Ten Days of Repentance
(Hebrew: עשרת ימי תשובה/ Spelling: Aseret Yemei Teshuva, Aseres Yemay Teshuvah / Other Names: / Definition: Period of ten days on the Jewish calendar beginning on Rosh Hashana lasting until after Yom Kippor dedicated to self improvement and repentance.)
Aseret Yemei Teshuva is the name given to the Ten Days of Repentance at the start of the new Jewish calendar year. Starting with the first day of Rosh Hashanah the Aseret Yemei Teshuva last until after Yom Kippor. These ten days are a time for self analysis, repentance and preparation for the final judgment by Hashem on Yom Kippor.
Asking Friends for Forgiveness
Unlike other transgressions in the Torah, sins between one man and another are not forgiven on Yom Kippor until an apology is attained from the offended individual. During the Aseret Yemei Teshuva many people take the opportunity to ask friends, neighbors and associates to forgive any wrongdoings they have committed against them. In accordance with Judaism, individuals are asked to be forgiving when offered an apology and not to continue holding a grudge.

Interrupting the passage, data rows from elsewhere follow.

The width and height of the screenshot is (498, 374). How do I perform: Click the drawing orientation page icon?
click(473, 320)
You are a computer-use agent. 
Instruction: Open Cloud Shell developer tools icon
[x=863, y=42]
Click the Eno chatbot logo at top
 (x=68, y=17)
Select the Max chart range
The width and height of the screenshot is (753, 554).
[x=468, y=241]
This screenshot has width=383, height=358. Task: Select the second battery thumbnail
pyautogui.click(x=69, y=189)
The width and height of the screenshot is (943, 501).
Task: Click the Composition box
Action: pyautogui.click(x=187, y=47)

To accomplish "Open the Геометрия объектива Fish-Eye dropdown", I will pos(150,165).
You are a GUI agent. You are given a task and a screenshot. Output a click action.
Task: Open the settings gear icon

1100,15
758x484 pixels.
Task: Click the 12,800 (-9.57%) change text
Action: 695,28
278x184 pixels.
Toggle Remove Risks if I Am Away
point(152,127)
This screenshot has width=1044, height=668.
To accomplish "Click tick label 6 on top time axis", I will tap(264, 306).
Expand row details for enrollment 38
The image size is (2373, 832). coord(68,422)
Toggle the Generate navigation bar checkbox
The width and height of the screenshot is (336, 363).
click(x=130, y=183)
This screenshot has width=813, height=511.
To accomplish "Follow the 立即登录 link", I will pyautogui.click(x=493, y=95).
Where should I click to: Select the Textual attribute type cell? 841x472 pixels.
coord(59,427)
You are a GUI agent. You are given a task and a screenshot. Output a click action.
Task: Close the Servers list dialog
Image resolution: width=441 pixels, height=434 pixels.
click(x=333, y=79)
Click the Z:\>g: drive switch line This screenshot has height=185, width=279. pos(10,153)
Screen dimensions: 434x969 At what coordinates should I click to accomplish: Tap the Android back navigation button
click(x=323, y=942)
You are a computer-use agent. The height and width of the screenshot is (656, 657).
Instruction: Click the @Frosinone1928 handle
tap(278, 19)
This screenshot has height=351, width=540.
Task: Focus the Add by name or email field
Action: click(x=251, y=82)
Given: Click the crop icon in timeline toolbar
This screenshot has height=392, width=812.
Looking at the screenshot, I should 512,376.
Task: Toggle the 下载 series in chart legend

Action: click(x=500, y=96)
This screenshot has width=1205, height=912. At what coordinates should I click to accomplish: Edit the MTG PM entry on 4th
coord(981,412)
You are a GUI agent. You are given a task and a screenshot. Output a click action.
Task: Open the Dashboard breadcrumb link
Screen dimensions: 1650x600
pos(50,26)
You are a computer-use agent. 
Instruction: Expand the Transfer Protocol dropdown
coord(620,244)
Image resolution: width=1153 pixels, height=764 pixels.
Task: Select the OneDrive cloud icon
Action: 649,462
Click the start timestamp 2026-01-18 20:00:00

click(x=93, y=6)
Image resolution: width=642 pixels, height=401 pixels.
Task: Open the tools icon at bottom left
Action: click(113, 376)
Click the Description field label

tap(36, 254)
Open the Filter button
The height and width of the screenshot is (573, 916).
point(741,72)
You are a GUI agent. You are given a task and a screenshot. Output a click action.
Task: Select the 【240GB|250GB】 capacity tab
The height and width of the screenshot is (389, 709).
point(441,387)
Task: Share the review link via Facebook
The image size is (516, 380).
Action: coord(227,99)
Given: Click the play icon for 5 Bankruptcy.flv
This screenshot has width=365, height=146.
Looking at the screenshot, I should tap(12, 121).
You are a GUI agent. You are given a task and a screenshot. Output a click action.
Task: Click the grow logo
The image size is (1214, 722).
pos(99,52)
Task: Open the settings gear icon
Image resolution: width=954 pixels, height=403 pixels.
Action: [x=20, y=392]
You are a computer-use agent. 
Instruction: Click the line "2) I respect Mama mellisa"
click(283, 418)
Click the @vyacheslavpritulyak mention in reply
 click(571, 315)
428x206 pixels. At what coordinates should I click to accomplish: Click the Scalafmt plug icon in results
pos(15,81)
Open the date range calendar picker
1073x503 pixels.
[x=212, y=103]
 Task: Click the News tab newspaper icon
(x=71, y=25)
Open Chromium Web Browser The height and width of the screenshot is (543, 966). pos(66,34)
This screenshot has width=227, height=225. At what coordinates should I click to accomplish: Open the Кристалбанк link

It is customary to do Kapparos during the Aseres Yemay Teshuvah, preferably on Erev Yom Kippor. It is the custom of some to preform the Kapparot with a live chicken or fish, while others preform the ritual using money. After the ritual, the slaughtered chicken or money is given to poor people.
Erev Yom Kippor
It is a great Mitzvah to eat and drink on Erev Yom Kippor. A number of customs and rituals are preformed on Erev Yom Kipor in preparation for the holy day.
Eating and Drinking
So great is the Mitzvah of eating and drinking on Erev Yom Kippor that when a person does so it is considered as if he fasted two days, Yom Kippor and the previous day. Eating and drinking is a way of showing our happiness at Hashem's mercy for giving us an opportunity to attain forgiveness each year. It also serves as a preparation for the physical fasting, to make the fast easier and reduce the risks of having to violate the fast by eating. It also shows that Judaism is not a religion based on self torment.